# Daily Coding Problem #2 - A Product Array

February 18, 2019

## Problem

This problem was asked by Uber. Given an array of integers, return a new array such that each element at index i of the new array is the product of all the numbers in the original array except the one at i. For example, if our input was [1, 2, 3, 4, 5], the expected output would be [120, 60, 40, 30, 24]. If our input was [3, 2, 1], the expected output would be [2, 3, 6].

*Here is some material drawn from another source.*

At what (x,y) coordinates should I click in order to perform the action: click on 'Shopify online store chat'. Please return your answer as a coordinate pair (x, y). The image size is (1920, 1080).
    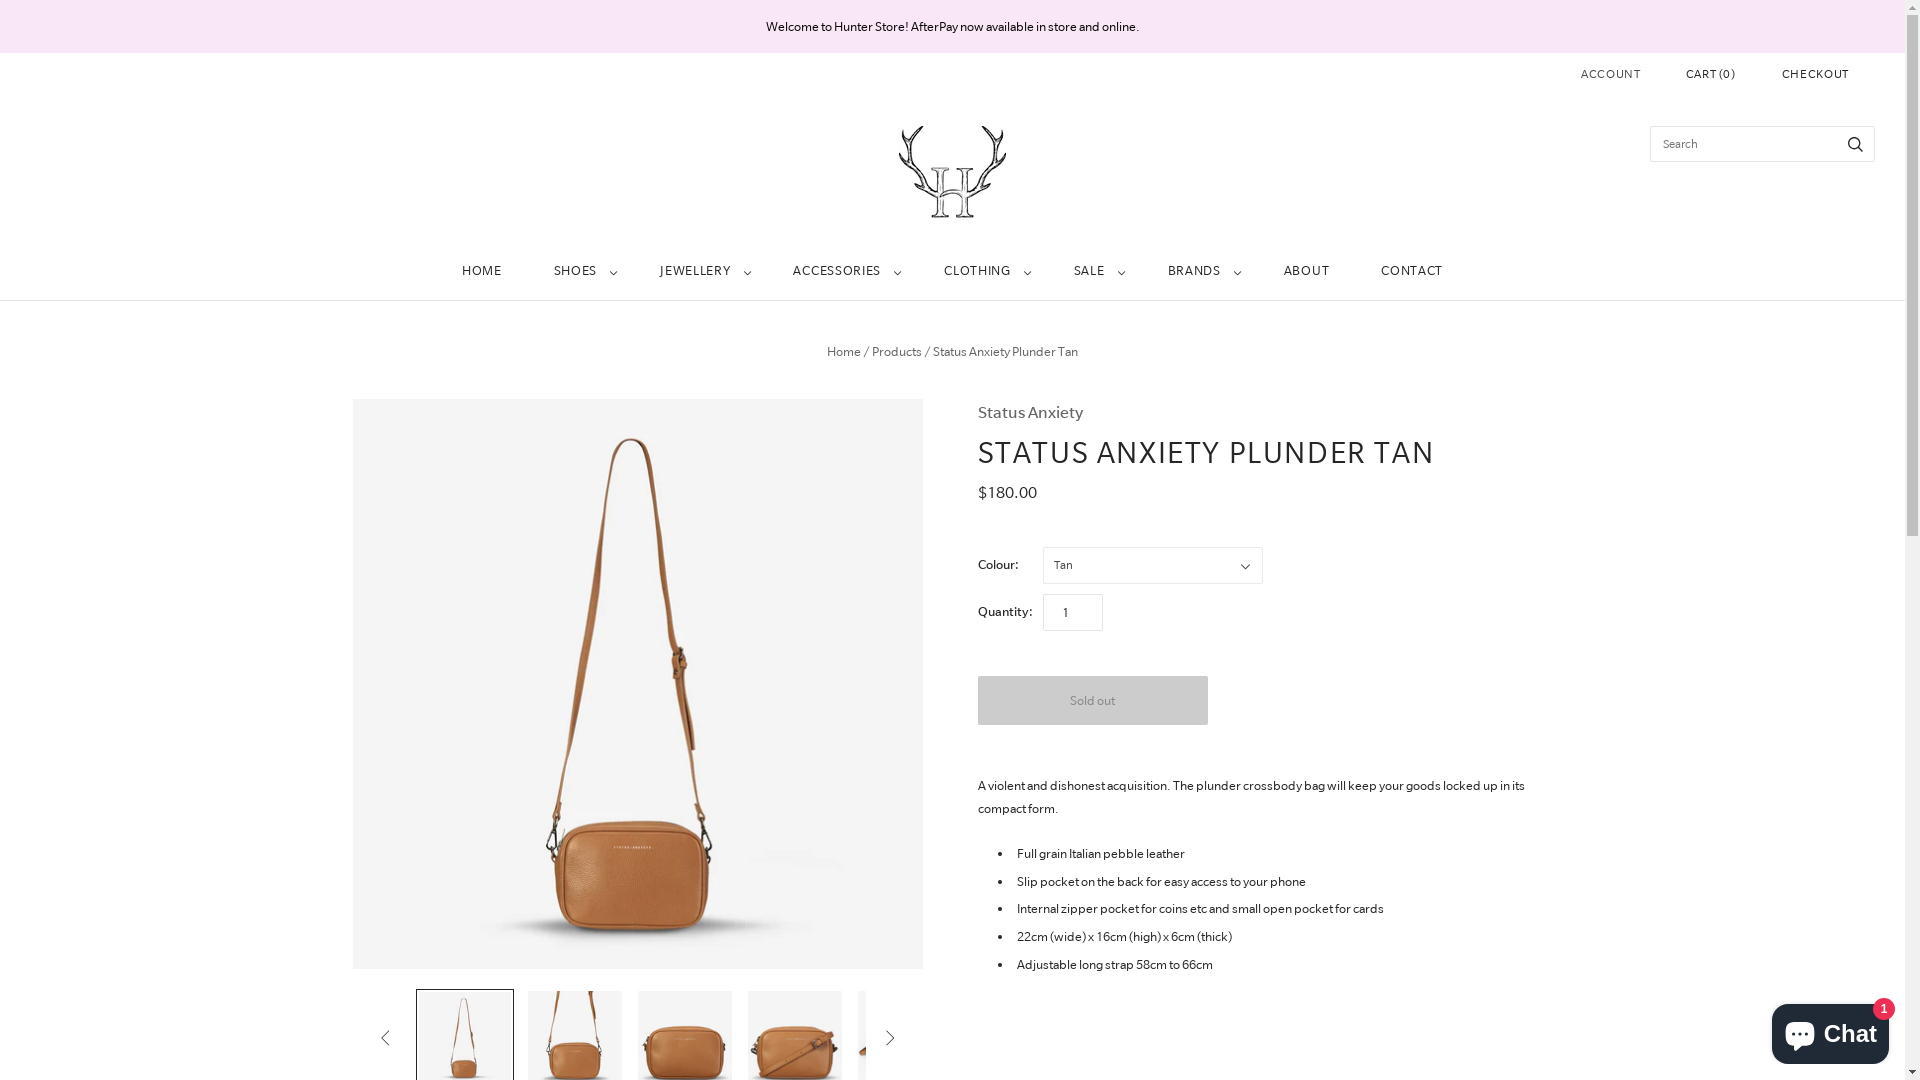
    Looking at the image, I should click on (1830, 1029).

**Follow-up: what if you can’t use division?**

## Thoughts

- Calculate the product of all elements using 1 pass.
- Construct the new array by iterating through the input array again with
`new_array[i] = product_in_step1 / array[i]`

- This only work under the assumption that there is no 0 in the array 🤷♂️.

## Tests

```
package daily_coding_problem_in_go
import "testing"
var productArrayTests = []struct {
in []int
out []int
}{
{[]int{1, 2, 3, 4, 5}, []int{120, 60, 40, 30, 24}},
{[]int{3, 2, 1}, []int{2, 3, 6}},
}
func TestProductArray(t *testing.T) {
for _, tc := range productArrayTests {
if actual := ProductArray(tc.in); !Equal(actual, tc.out) {
t.Errorf("%v, expected %v, got %v", tc.in, tc.out, actual)
}
}
}
```

## Implementation

```
package daily_coding_problem_in_go
func ProductArray(arr []int) []int {
product := arr[0]
result := make([]int, len(arr))
for _, e := range arr[1:] {
product *= e
}
for i, e := range arr {
result[i] = product / e
}
return result
}
```

Time Complexity: **O(n)**

## Follow up

Without division, the idea is:

- Input:
`arr = [1, 2, 3, 4, 5]`

- Calculate
`left = [1, 1*1, 1*1*2, 1*2*3, 1*2*3*4, 1*2*3*4*5]`

=`[1, 1, 2, 6, 24]`

- Calculate
`right = [5*4*3*2*1, 5*4*3*2, 5*4*3, 5*4, 1]`

=`[120, 60, 20, 5, 1]`

`result = [120, 60, 40, 30, 24]`

where`result[i] = left[i] * right[i]`

`func ProductArray2(arr []int) []int { size := len(arr) left := make([]int, size) right := make([]int, size) result := make([]int, size) for i := 0; i < size; i++ { left[i] = 1 right[i] = 1 } for i := 1; i < size; i++ { left[i] = arr[i-1] * left[i-1] } for i := size - 2; i >= 0; i-- { right[i] = arr[i+1] * right[i+1] } for i := 0; i < size; i++ { result[i] = left[i] * right[i] } return result }`

Time Complexity: **O(n)** despite the solution looks a tad more complicated.